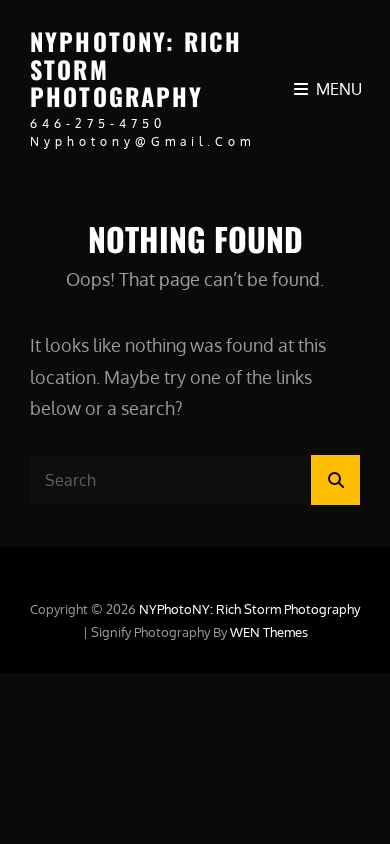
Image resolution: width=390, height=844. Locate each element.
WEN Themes (269, 632)
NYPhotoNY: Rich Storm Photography (249, 609)
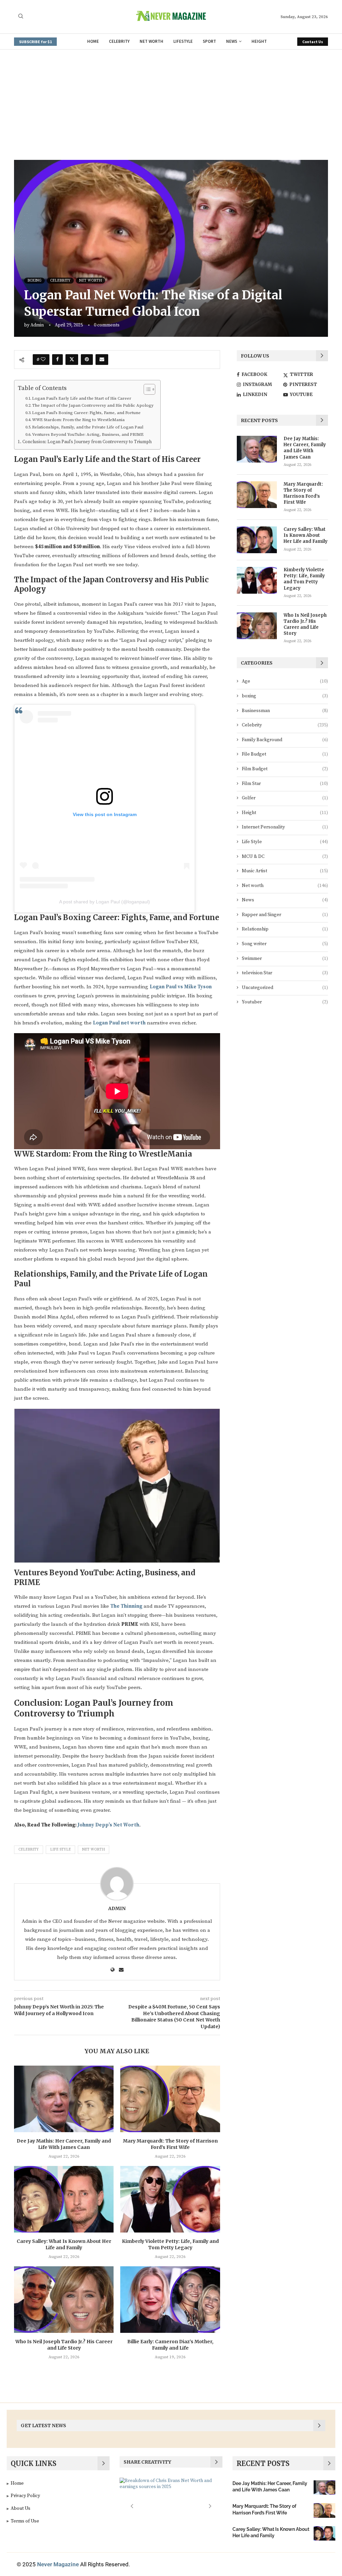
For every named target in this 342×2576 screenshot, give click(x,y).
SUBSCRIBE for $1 (35, 41)
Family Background (285, 740)
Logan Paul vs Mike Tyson (181, 987)
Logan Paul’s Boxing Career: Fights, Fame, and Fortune (86, 412)
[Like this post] (43, 359)
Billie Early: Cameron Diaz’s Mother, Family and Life (170, 2345)
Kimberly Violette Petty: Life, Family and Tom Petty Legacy (170, 2244)
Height (259, 41)
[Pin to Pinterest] (87, 359)
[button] (132, 2506)
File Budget (285, 754)
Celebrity (119, 41)
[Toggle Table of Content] (146, 389)
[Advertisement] (171, 99)
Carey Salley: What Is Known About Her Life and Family (64, 2244)
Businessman (285, 711)
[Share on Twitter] (71, 359)
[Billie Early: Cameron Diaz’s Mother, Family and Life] (170, 2299)
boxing (285, 696)
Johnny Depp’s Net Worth (108, 1825)
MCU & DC (285, 857)
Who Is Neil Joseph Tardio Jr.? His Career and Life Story (64, 2345)
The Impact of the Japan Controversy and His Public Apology (93, 405)
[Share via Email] (102, 359)
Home (93, 41)
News (231, 41)
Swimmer (285, 959)
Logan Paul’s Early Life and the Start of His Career (81, 398)
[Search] (20, 17)
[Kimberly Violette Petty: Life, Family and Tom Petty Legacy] (170, 2199)
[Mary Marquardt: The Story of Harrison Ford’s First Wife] (170, 2099)
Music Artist (285, 871)
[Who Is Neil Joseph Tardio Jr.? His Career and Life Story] (64, 2299)
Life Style (60, 1849)
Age (285, 681)
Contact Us (312, 41)
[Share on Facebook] (57, 359)
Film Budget (285, 769)
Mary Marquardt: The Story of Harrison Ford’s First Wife (170, 2144)
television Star (285, 973)
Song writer (285, 944)
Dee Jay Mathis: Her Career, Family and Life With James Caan (64, 2144)
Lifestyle (183, 41)
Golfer (285, 798)
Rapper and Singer (285, 915)
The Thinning (126, 1606)
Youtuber (285, 1002)
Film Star (285, 784)
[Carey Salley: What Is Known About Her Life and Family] (64, 2199)
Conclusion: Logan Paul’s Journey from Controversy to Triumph (87, 442)
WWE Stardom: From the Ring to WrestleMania (78, 419)
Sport (209, 41)
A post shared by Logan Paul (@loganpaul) (104, 901)
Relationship (285, 929)
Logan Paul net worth (119, 1023)
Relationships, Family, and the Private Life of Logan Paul (87, 427)
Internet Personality (285, 827)
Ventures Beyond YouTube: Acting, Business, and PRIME (88, 434)
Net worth (151, 41)
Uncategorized (285, 988)
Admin (37, 325)
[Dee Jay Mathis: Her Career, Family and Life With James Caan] (64, 2099)
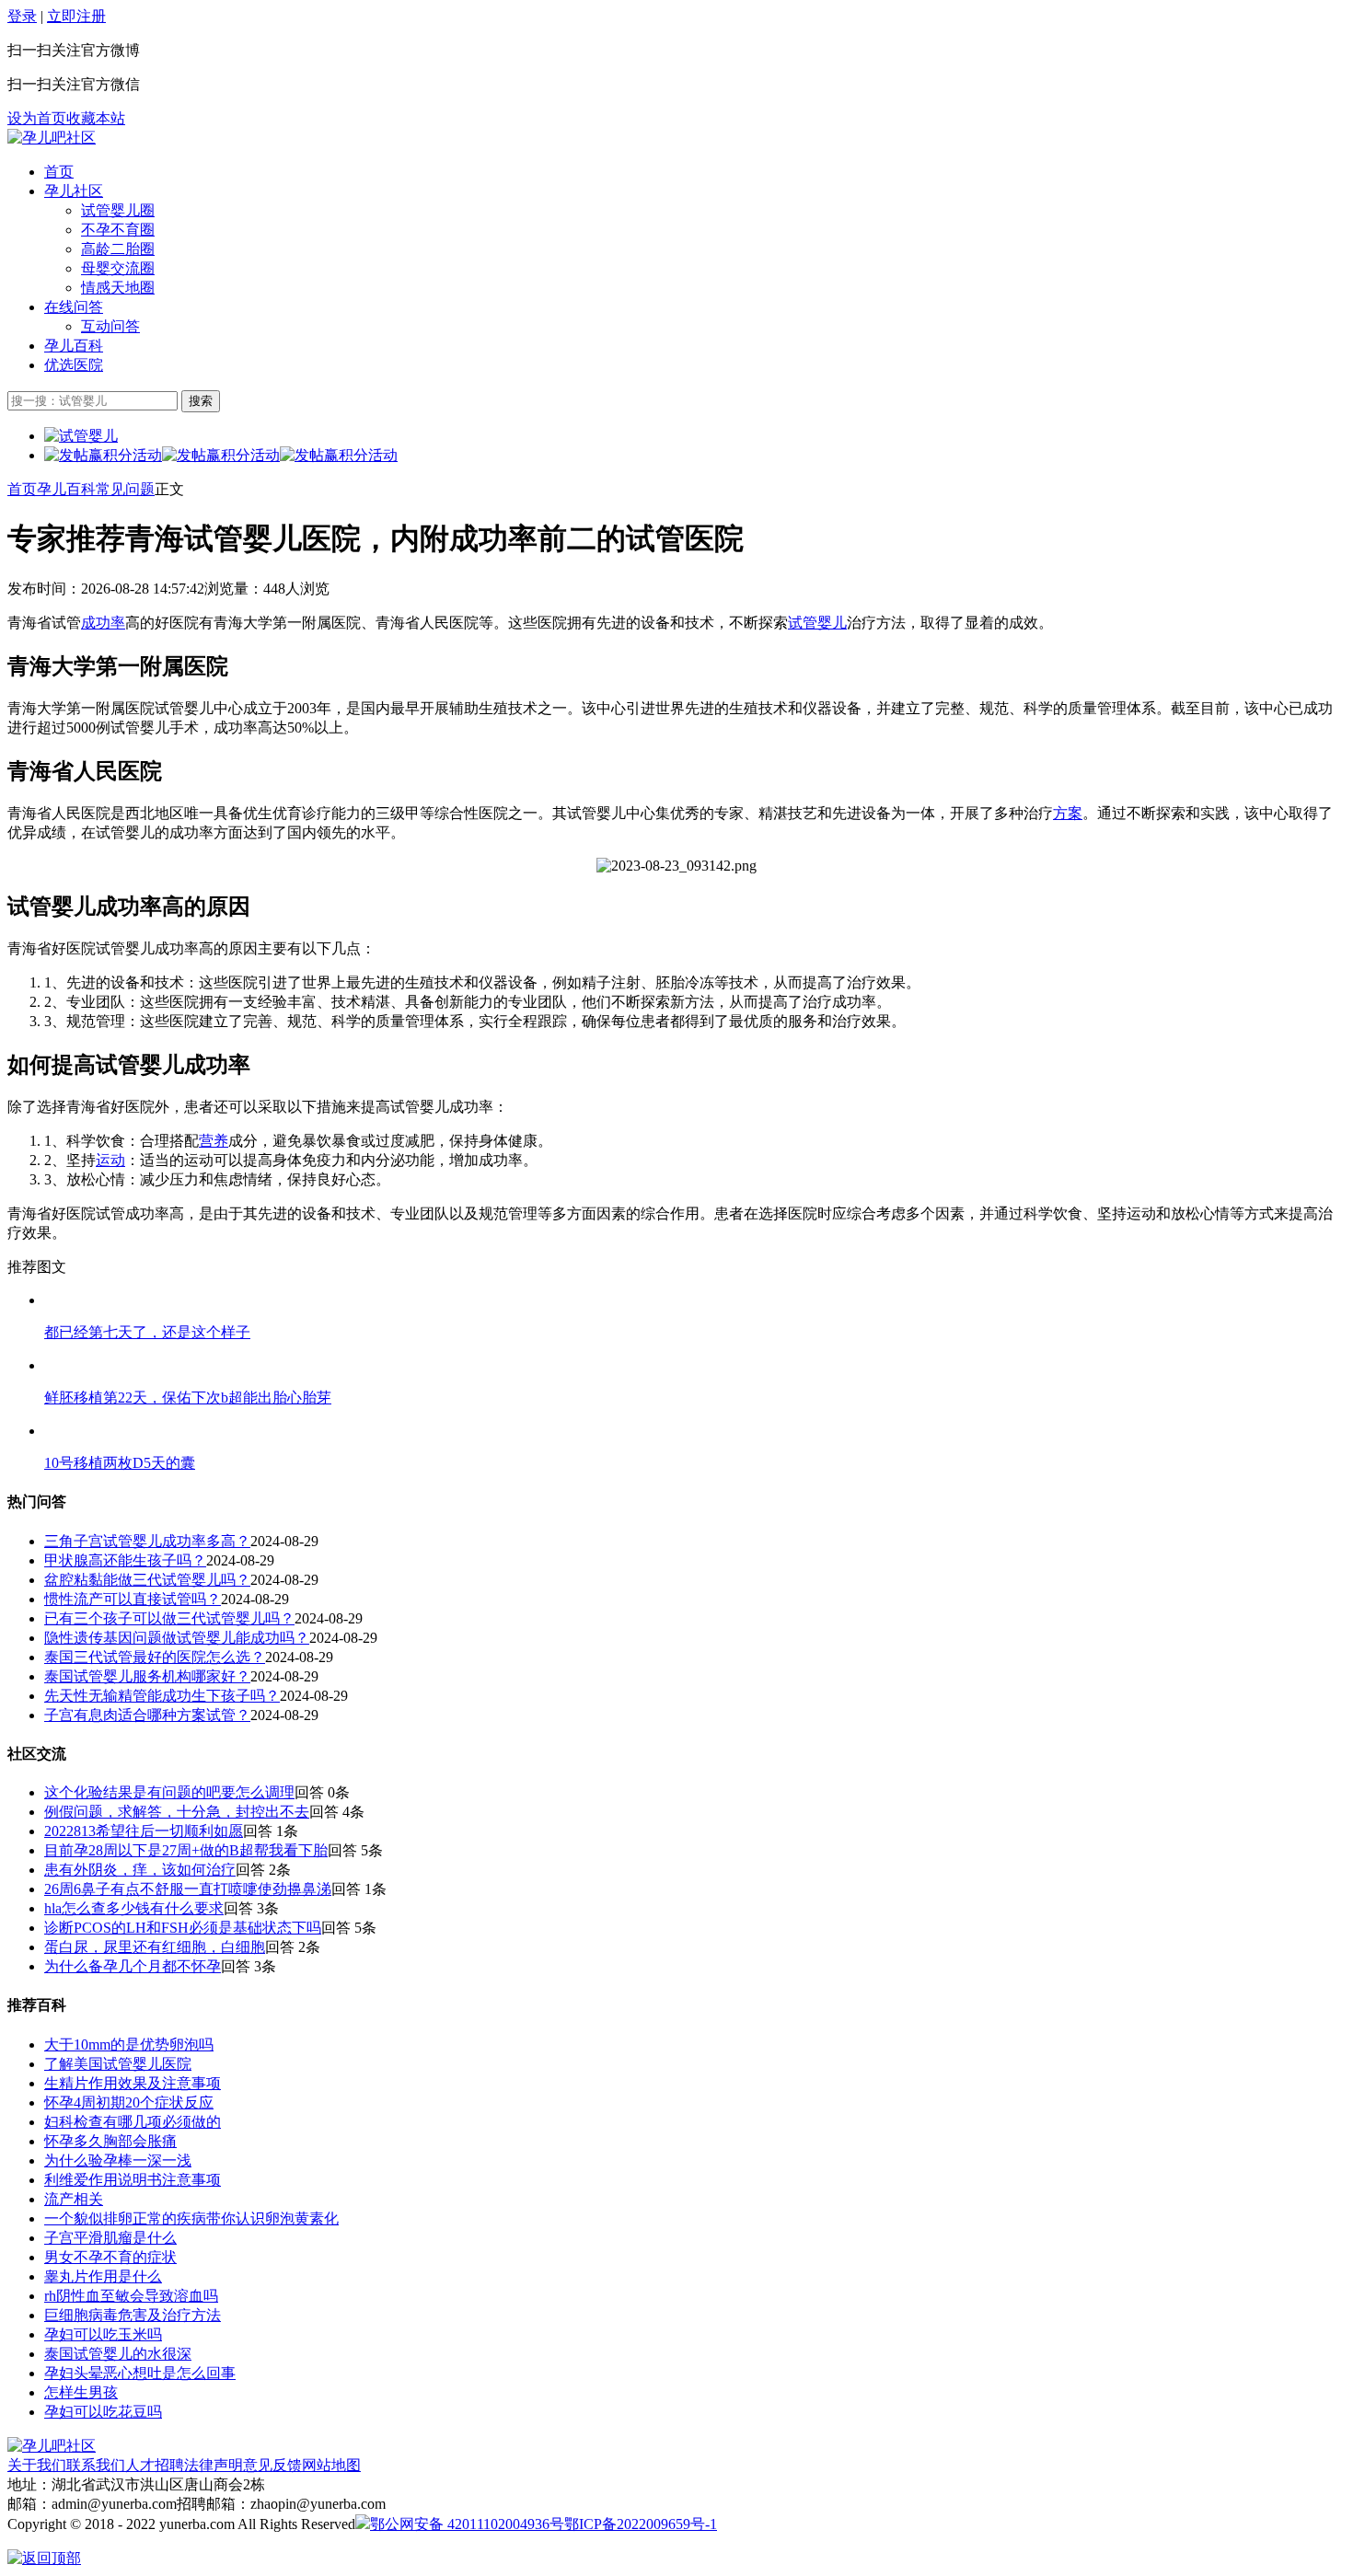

## What you will do
Gather from the entries above all lines that include the string "Mother".

## Task answer
Billie Early: Cameron Diaz’s Mother, Family and Life (170, 2345)
[Billie Early: Cameron Diaz’s Mother, Family and Life] (170, 2299)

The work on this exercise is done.